Я знаю, что такое полет. Знать и оставаться живым при этом — что может быть страннее?
А еще я знаю, как старейшины расправятся с нами. Я видел, куда шел Цертисс.
4
Просто отворить каменную жилу, если знаешь, где она проходит. Сложнее заставить ее служить тебе. Как управлять расплавленным камнем, хлещущим из разверзающейся ямы? Да, он течет вниз. Но куда? Я думаю, что Цертисс рассчитал правильно, и лава будет течь прямо на нас. Еще до заката она сожжет всё, что построил Сергей. Или уничтожит другим способом.
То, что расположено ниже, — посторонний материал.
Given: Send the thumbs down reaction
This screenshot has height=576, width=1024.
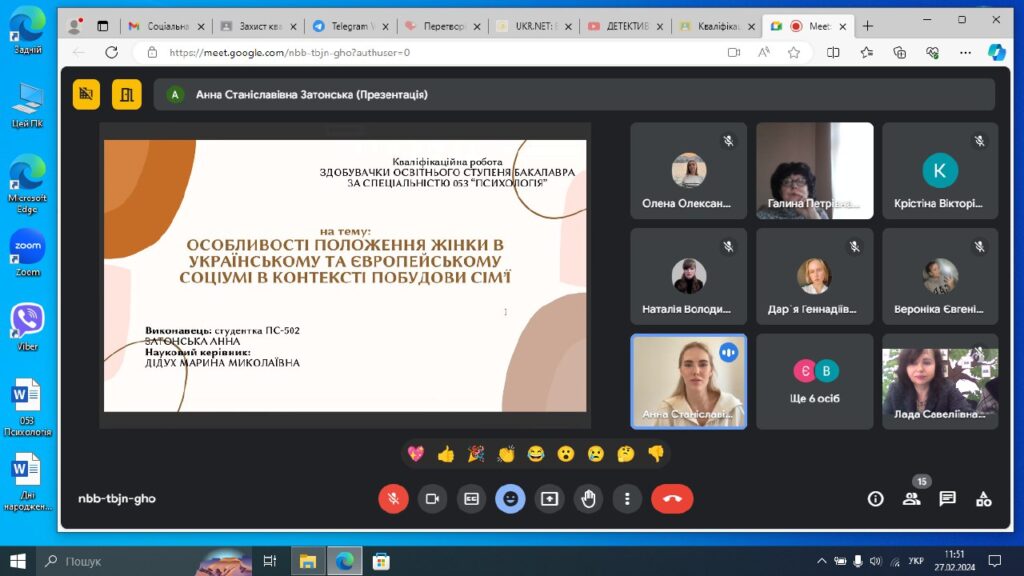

Огненная гора далеко, но я вижу раскаленный язык на ее вершине. Он вытягивается, извивается, с жадностью сластолюбца трогая скалы, и стремится вниз, чтобы растечься каменным озером и низвергнуться в море. Пока тихо. Но звук скоро придет, и Сергей увидит. Поймет тщетность усилий. Что он сделает? Быть может, вернется домой, раздавленный, как каменная ящерица под ногой? Или станет строить в другом месте, где ему опять помешают? Люди — странные существа. Никогда нельзя предсказать, как они поступят. Будут они бороться, несмотря на тщетность усилий, или сложат руки, хотя победу можно просто поднять из пыли?
Мрачный гул достиг нас.
— Что это, Хорц?!
Это мое имя. Я сказал его. Я должен ответить, ведь знающему имя нельзя возразить.
— Это смерть, Сергей. Моя. Твоя. Других людей. Смерть твоего дела.
— Извержение. Да, о такой вероятности я не подумал. Когда лава будет здесь?
— Скоро. Цертисс не ошибается.
— Это что — нарочно сделано? Но зачем?! Странные вы люди!
— Мы — не люди. Запомни, Сергей. Мы — другие. Неужели ты не понял этого?
— Да понял… Но ведь существуют общие принципы жизни. Общие для всего живого инстинкты. Общие страхи. Живое — оно всегда живое. Будь ты грейпом или человеком, инстинкт выживания всё равно заставит тебя поступать так, а не иначе.
— Ты когда-нибудь нес смерть другим? Знаешь, как это сладостно? Когда кровь врага стекает по твоим пальцам, застывая на перьях алыми пятнами? Когда враг захлебывается в мольбе о пощаде, лишенный языка? Когда извивается под твоей ногой, пробившей грудную клетку? Что ты можешь знать об этом? Ты — исчадие мира, где нет войн!
— Я помню о смерти. Я помню. И войны были у нас, не чета твоим. Ты не знаешь в чем сила. Думаешь, убив врага, ты победил его? Не-е-ет. Ты проиграл.
— Скажи это Цертиссу! Если он станет слушать тебя…
— Станет, — Цертисс появился перед Сергеем внезапно, и тот отпрянул.
— Мои доводы пусты для тебя, — Сергей начал почти сразу. — Останови лаву, тогда будем разговаривать.
— Разговор был нужен тебе, человек, — Цертисс смеялся. — Я могу лишь слушать. Говори. Последнее слово — священное слово.
— Ты меня рано хоронишь, грейп. Скажи, зачем ты сделал это?
— Наивные люди. Им всегда надо доискаться до причин. Думают, будто поняв, они смогут что-нибудь изменить. Поздно менять. Лава идет сюда.
— Как меня достали эти глубокомысленные разговоры! — Сергей с силой ударил кулаком в раскрытую ладонь. — Хочешь сказать — говори! Почему я должен искать второй слой?! Хочешь моей смерти, да? Жди! Не дождешься! Я еще не всё сделал, что собирался! Понял, грейп?!